日々の暮らしは、映画でも小説でもない。コントなのだ――。『わが家のネタ帳 コントすぎる姉弟の日常』(nao/KADOKAWA)は、ありふれた日常の断片を見事に「笑い」に変えた日常系のコミックエッセイだ。
本作の主役は、タイトルどおり姉と弟のコンビ。ときどき親よりも大人な発言をして「人生何周目?」と思わせる家族思いのお姉ちゃんと、そのお姉ちゃんが大好きで好奇心旺盛な弟。このコンビの何気ないやりとりが、母親であり、イラストレーターでもある作者の視点でユーモアたっぷりに紡がれている。
本作が特に魅力的なのは、作者によって切り取られたふたりと家族のほっこりする日常が、読み手の記憶にある“家族の体験”とシンクロするところだろう。いつもの食卓、家族みんなで布団に入る寝室、外出先のトイレや遊びに行った公園。どこにでもある舞台での描写に、読者の家族との風景が鮮やかに思い出され、自然と笑みがこぼれる。
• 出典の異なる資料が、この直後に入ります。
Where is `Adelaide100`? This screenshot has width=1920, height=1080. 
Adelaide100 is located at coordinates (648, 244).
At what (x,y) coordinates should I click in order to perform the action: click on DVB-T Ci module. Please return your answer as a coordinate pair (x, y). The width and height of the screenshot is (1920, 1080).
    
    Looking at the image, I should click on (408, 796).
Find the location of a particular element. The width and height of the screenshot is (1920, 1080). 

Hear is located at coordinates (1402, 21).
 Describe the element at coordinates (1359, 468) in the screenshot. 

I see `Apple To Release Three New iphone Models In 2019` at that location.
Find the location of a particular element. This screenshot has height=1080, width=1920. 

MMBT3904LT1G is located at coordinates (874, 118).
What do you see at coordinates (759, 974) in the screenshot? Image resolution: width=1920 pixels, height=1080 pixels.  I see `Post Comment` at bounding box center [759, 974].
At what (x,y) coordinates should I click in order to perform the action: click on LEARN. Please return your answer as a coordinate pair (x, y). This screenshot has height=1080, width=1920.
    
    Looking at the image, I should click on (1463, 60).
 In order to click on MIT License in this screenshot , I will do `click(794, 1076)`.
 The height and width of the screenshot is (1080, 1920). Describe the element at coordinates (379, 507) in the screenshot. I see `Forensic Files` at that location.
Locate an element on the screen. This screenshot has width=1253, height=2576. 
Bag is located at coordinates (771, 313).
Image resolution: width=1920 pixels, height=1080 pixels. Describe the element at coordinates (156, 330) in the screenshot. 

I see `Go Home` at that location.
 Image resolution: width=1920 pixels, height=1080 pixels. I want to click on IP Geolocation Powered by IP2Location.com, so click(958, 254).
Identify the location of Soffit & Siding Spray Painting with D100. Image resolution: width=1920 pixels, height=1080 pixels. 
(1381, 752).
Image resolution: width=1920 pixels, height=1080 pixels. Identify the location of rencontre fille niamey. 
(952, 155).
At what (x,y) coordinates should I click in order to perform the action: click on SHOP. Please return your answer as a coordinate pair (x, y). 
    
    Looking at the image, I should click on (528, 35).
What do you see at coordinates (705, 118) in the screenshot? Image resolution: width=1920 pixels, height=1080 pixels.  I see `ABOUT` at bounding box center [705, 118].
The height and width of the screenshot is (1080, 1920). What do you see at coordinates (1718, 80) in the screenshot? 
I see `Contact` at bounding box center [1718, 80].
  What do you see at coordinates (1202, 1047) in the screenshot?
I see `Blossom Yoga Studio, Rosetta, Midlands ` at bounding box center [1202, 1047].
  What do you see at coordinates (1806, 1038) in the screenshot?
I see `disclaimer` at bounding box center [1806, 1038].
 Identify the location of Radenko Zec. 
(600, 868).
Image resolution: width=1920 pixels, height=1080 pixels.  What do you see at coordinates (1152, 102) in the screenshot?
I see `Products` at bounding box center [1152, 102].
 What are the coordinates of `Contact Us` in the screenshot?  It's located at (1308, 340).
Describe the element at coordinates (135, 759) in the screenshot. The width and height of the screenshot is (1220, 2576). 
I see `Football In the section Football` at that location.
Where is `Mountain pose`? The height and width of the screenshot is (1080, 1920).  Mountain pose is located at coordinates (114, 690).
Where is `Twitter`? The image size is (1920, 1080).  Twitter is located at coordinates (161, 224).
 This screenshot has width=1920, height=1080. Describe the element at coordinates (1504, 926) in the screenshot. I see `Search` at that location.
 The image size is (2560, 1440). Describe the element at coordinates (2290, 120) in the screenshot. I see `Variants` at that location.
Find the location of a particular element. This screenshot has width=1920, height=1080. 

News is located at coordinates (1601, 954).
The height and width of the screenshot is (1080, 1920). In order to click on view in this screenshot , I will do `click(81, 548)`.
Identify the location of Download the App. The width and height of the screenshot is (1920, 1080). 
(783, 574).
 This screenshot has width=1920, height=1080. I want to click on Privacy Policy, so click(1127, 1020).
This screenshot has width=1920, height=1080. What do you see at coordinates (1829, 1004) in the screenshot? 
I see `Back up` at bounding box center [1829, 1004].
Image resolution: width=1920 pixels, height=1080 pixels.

そして姉と弟、ふたりの絶妙なキャラクターが日常の中のほんの些細な出来事を一気にドラマに変える。縄跳びがなかなか上手くできないお姉ちゃんは何かを悟ったように踊り出したり、スーパーでも病院でも弟は常にマイペースに行動したりして周囲を驚かせる。お姉ちゃんは自由奔放な弟に対していつでも優しく、弟もまた姉がふてくされていれば慰める。時にはおもちゃを取り合ってケンカをすることもあるけれど、それでいてふたりは深い絆で結ばれている。ふたりの掛け合いにただ笑うだけではなく、ジーンとしてしまうのが本作の真骨頂だ。
家族と過ごす時間は、当たり前のように見えて一瞬一瞬が特別。そして生活の細部には喜びや笑いが詰まっている。そんなことをあらためて思わせてくれる一冊だ。